Speaker
Description
Gravitational-wave astronomy began its remarkable legacy on September 14th, 2015, with the ground-breaking detection of a GW signal produced by the coalescence of two black holes. The exciting outcomes from this young research field range from cosmology and multimessenger astrophysics to fundamental physics. The current GW detectors are broadband (10 - 10000 Hz) Michelson interferometers that cope with quantum noise by squeezing the vacuum quantum states of the light entering the antisymmetric port of the instrument.
The present generation of detectors make use of a long and detuned resonator, called Filter Cavity (FC), to optimize the quantum readout from the instrument at each frequency band, and enhance the overall performance.
However, there is another approach aiming at the same outcome without the employment of a FC. The scientific goal of the experiment illustrated here is to effectively implement this new scheme, based on the parallel homodyne detection and combination of a pair of Einstein-Podolsky-Rosen (EPR) entangled squeezed beams.

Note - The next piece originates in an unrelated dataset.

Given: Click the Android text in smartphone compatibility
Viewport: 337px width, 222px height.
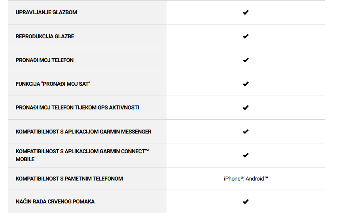Looking at the screenshot, I should [257, 179].
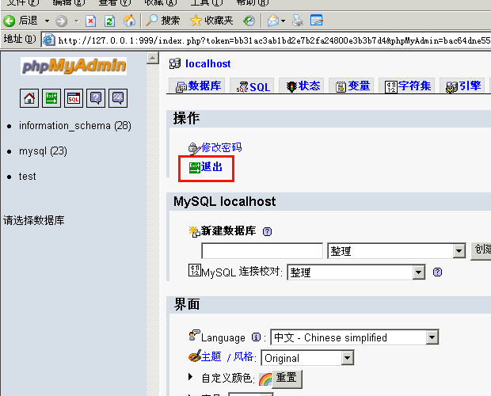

This experiment is under implementation in the site of the Virgo GW detector, the European Gravitational Observatory (EGO) found in Cascina (Pisa, Italy).
The scientific results from the EPR experiment can impact the layout of the foreseen upgrades for the Virgo detector, and above all for the next generation detectors such as the Einstein Telescope and Cosmic Explorer, which are currently thought to use km-long multiple FCs.